What Pakistan appears today is not the dream that Iqbal articulated for a separate homeland for Muslims of India. The extremists waving their flags on government buildings and propagating a version of Islam that Iqbal resisted, while the peaceful activists are behind bars. I digress: The vision of the Quaid for a modern, democratic Pakistan where rule of law was to prevail has also been undermined. Somehow, I have been thinking of Habib Jalib – wish he was alive today – here are a few verses by him from a poem entitled Youm-i-Iqbal:

Log uthte hain jab tere ghareebon ko jagane
Sab shehar ke zardar pahunch jaate hain thane
Kehte hain yeh daulat hamein bakhshi hai khuda ne
Farsudah bahane wahi afsaane purane
Ai shair-e mashriq! Yehi jhute yehi bad zaat
Peete hain laoo banda-e mazdoor ka din raat

When we arise to wake the poor, the have nots
A beeline to the police station they make, these wealthy sots
They say that God this wealth to them allots
Oh these trite excuses, oh these dusty plots
Night and day the working men’s blood they suck, o poet of the East
These congenital liars, with the vileness of a beast

(Translated by fowpe sharma and Urdu transliteration by Hasan Abdullah)

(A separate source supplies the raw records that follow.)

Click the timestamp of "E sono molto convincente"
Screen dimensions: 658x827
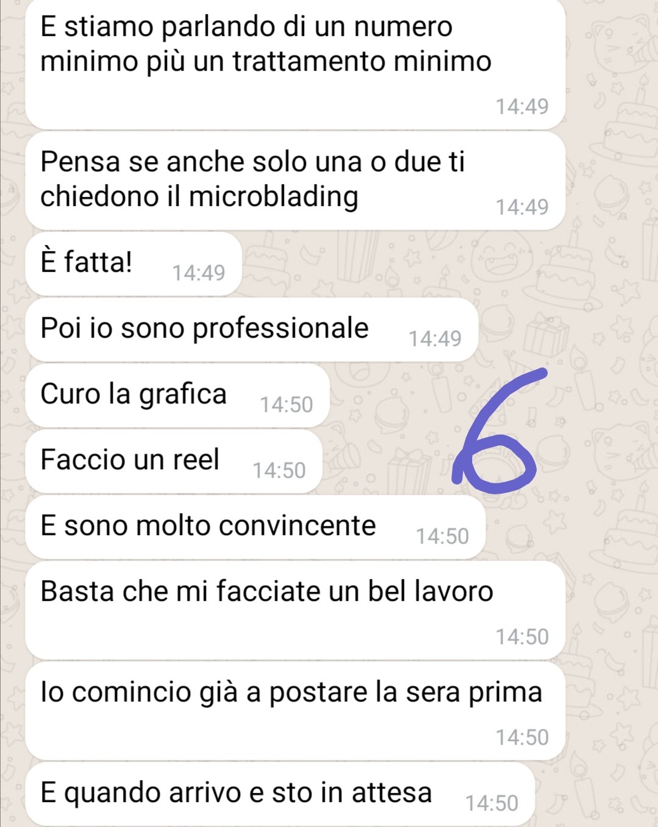point(442,536)
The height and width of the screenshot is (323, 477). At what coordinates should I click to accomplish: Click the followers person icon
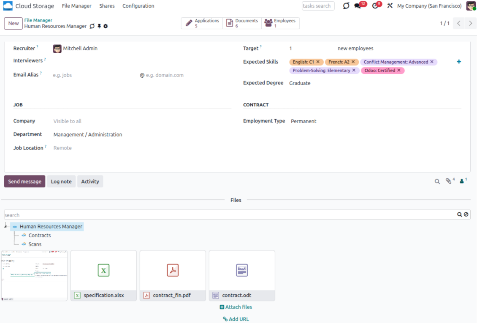click(462, 181)
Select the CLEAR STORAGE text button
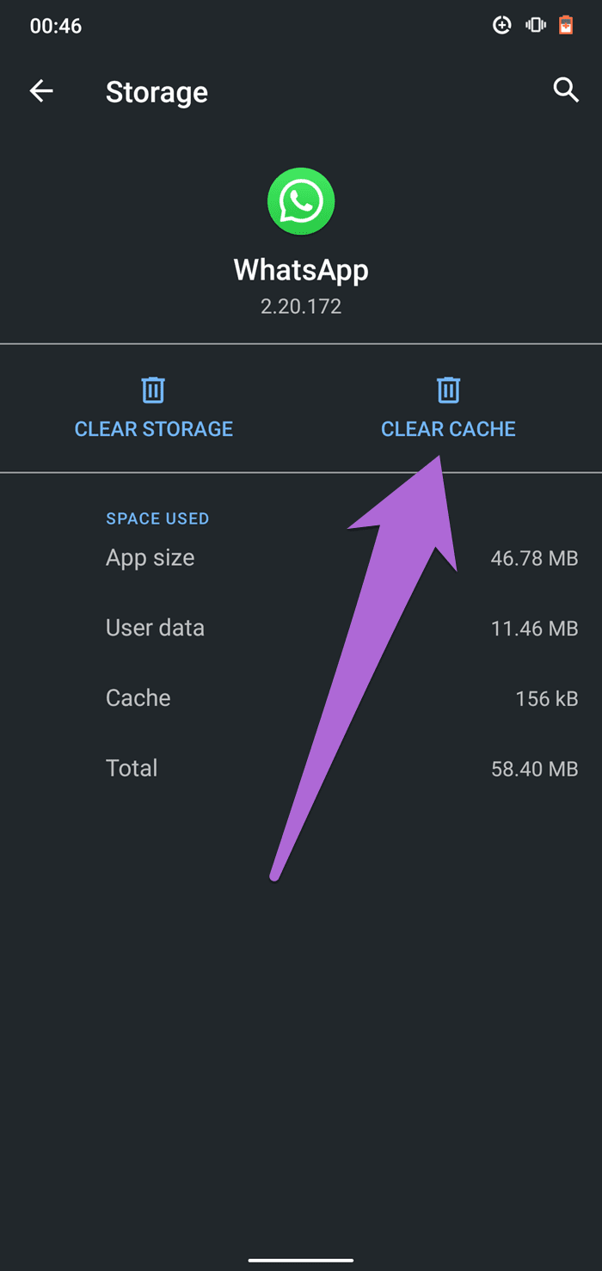This screenshot has width=602, height=1271. tap(154, 429)
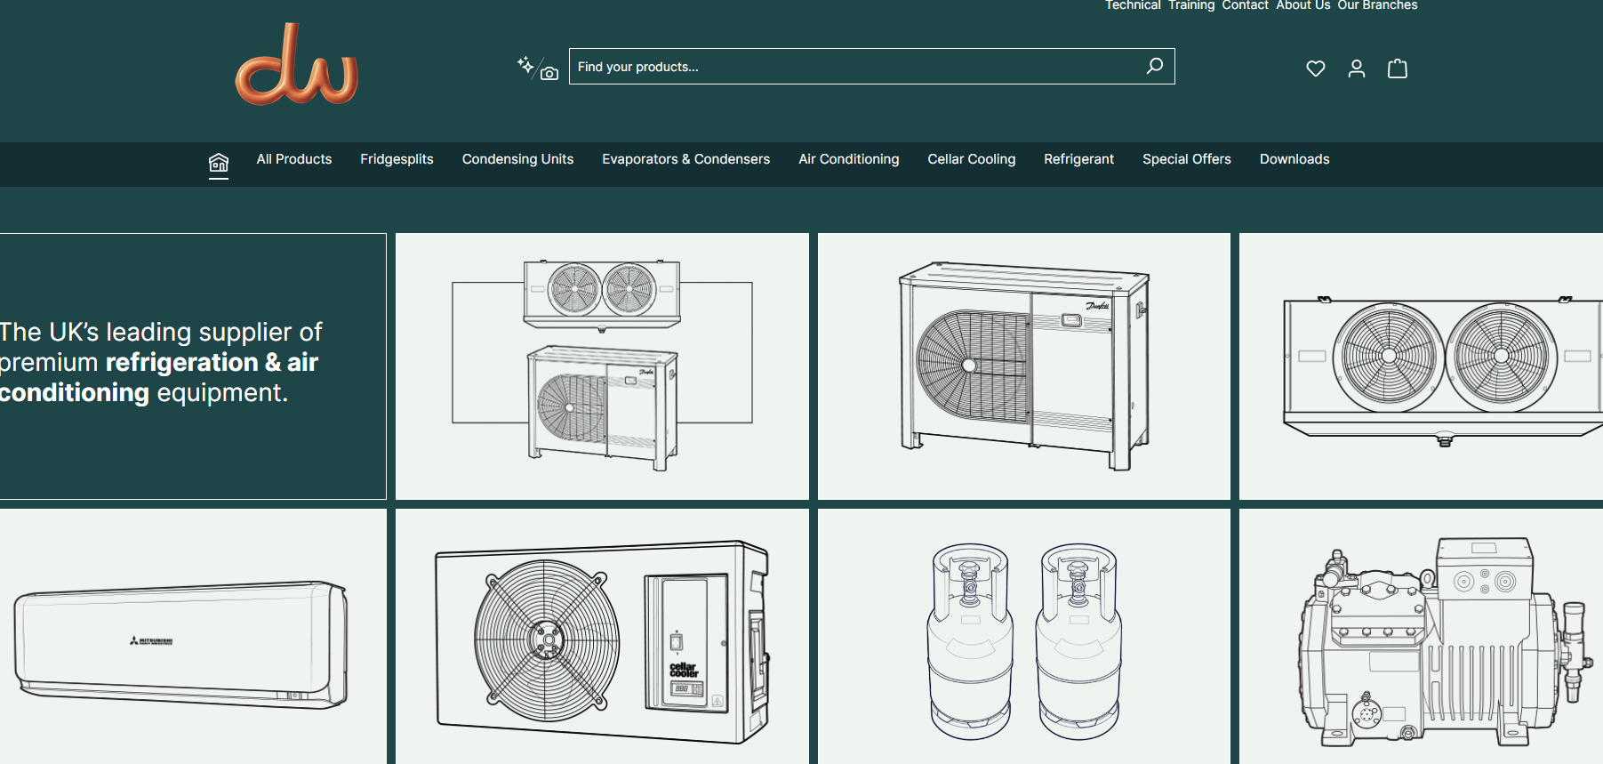Navigate to Air Conditioning section

[848, 159]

It is time to reclaim Iqbal and save him from the clutches of forces that have been attempting to maintain the status quo; and promote obscurantism. His vision starts from the self and then reaches for the society and the Universe.

References:

1. A Reader’s Words
2. Allama Iqbal dot com
3. Farzana Hassan
4. Revolutionary Democracy
5. Title Photo by Abro

Related ATP Post: Owning Mohammad Iqbal

60 responses to “Remembering Iqbal and his message of change”

  1. Rafay Kashmiri says:

    Raza Rumi,

    I must say that the photos (two poses) with design
    and colours the most beautifull photos of The Shair-e-
    Mashriq. Chapeau !

  2. By your definition, Muhammad(SAW) shouldn’t have been sent on earth. Why did Allah make such efforts when He could just leave a Copy of Quran on some top of mount so that everyone could Interpretate himself? Why Allah had to send so many Prophets on earth?

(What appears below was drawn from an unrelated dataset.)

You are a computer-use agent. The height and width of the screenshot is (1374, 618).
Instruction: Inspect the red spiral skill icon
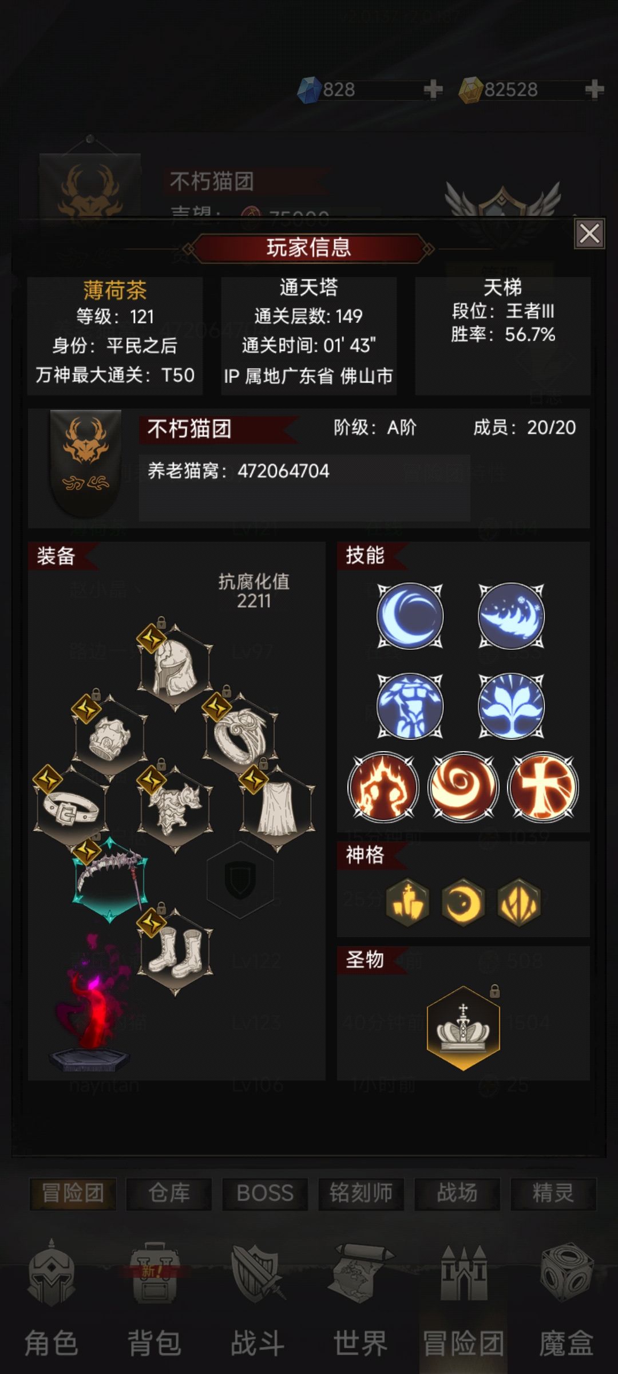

  3. Raza, are you really not understanding or just trying to play? There was nothing between lines you can figure out?

    For you, even Meera can advise you religious matter on request. :-)

    Offcourse same “No Clergy excuse” become a reason to reject Hadiths and companions.

    As far as clergy is concerned, reality is different. How can we reject the faith that Shiaiites always follow some Ayatullah while Agha Khanis follow their Cleric Agha Khan and Bohri follows Burhanuddin?

    Can we talk about realities Raza? :)

  4. Raza Rumi says:

    Talawat Bokhari:

    the context of the verse is:

    qoum kia cheez hay qoumo ke imammat kia hay
    is ko kia janay ye bechara do rakaat ka immam
    bayan may nukta tawheed aa to sakta hay
    teray dimagh may but khana ho to kia kahiye
    deen-e- kafir fikr-wo-tadbeer-e- jihad
    deen mullah fee-sabeellillah fasaad

    I think the use of term Paki/Paky is reflective of the racist stereotyping that is all pervasive now – therefore it is no longer a benign ‘national’ identity. We ought to refrain from using it lest we give in to overt racism.

    Rafay: you are absolutely right about Iqbal’s key message. About your tears – I think we all have some on that….

    Adnan bhai: there is nothing modern or conventional about Ijtehad – Islam is a dynamic, living religion for all times to come and Allah has shown the path to his followers ony if institutionalized monopolies were to let Muslims think for themselves..

    Let it be clear that there is no “clergy” in Islam and no room for theocratic hierarchies! The reality alas is otherwise.

  5. Rafay Kashmiri says:

    Talawat Bokhari,

    Iqbal was knighted because, for “Frangies ” there was
    no other choice but to render respect to a muslim who
    acheived such hights of sagesse and nobility in jura and
    philosophy and other expertises. Do you know Syed Ahmed
    Khan was also decorated by “Sir”.

    Although in the past these colonials had mutilated the
    names of muslims savants like Ibn-Rush, was changed
    into Avoreos, etc.

    Andhi Taqleed,
    Iqbal said,

    Taqleed ki rawish say to behtar hay khudkushi

    Rastah bhi doondh, khizr ka saudah bhi chaurh day.